**Provided entries**
###

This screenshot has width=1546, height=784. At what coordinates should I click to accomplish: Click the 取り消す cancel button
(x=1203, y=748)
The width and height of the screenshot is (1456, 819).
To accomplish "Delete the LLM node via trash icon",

###

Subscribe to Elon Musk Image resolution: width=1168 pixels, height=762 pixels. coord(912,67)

###

**Exercise**
After locating the line with "This screenshot has" above, return that line and every later line through the one with "the LLM node", word for word and with nothing else.

**Task solution**
This screenshot has width=1546, height=784. At what coordinates should I click to accomplish: Click the 取り消す cancel button
(x=1203, y=748)
The width and height of the screenshot is (1456, 819).
To accomplish "Delete the LLM node via trash icon",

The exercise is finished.